# 2.1 Android Cliq videos only show black screen but with sound,help?



## Avascar (Jan 15, 2011)

Long story short: I upgraded to 2.1 with Android Motorola Cliq, it's rooted. But whenever I play one of my downloaded videos (avi), they only show a black screen, but with sound playing. I tried tons of vid players, same thing.

The video player plays the video with a black screen and sound. And the problem existed before I even rooted my phone, I thought rooting my phone was gonna fix this.

Any solutions?


----------



## Avascar (Jan 15, 2011)

...

......

bump...


----------



## DonaldG (Aug 23, 2007)

Hi Avascar - it looks like no one can help on this problem...


----------



## ebackhus (Apr 21, 2005)

avi is just a container, what's the codec?


----------



## Avascar (Jan 15, 2011)

Idk. Lol.


----------



## Go The Power (Mar 5, 2007)

Where are the movies being downloaded from? Are they being downloaded to the Android device or your PC?


----------



## Avascar (Jan 15, 2011)

My device.

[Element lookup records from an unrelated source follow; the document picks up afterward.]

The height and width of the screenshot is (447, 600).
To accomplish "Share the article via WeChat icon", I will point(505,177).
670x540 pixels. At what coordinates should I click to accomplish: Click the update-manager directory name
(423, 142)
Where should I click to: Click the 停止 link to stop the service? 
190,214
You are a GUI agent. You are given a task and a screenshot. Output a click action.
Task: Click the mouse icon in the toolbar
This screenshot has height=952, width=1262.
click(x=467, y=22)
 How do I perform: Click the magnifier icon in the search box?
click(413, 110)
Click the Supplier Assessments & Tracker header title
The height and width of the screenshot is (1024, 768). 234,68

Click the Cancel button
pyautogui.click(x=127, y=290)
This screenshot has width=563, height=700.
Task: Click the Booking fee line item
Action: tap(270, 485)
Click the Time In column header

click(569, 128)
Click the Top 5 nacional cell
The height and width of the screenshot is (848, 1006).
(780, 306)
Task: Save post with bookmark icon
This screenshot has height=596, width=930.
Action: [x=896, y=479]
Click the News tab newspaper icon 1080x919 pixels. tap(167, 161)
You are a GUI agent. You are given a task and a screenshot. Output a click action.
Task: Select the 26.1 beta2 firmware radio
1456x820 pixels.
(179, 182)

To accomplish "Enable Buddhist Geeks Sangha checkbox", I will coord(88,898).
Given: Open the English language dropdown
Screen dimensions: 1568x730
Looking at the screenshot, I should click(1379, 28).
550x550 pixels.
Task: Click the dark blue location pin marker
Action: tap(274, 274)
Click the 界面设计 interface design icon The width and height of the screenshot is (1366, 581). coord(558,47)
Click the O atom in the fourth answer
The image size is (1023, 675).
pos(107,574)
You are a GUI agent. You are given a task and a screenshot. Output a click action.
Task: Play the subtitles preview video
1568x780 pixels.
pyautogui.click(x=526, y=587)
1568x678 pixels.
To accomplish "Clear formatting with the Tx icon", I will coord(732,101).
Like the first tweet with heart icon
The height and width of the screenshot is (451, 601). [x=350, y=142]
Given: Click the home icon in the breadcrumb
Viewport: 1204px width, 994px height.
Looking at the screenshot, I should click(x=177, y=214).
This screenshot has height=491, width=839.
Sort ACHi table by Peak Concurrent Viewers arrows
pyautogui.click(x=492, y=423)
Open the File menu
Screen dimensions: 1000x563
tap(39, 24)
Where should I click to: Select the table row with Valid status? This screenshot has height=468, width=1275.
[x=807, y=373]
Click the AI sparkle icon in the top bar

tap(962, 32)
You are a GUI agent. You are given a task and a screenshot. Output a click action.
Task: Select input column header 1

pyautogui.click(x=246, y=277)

The problem happened when I upgraded to 2.1.

I also downloaded from my PC, and moved it to my device, the problem still exists.

Is there a way to watch movies flawlessly without degrading?


----------



## Camisado (Feb 2, 2011)

I downloaded a free app called arcmedia that allowed me to watch avi vids, but quality wasn't great tho, might be worth a try


----------



## pharoah (Aug 28, 2006)

rockplayer is what i would suggest for watching vids on android.


----------



## Avascar (Jan 15, 2011)

pharoah said:


> rockplayer is what i would suggest for watching vids on android.


Can't seem to find that in the android market. ._.
By the way, I can't play youtube videos either.


----------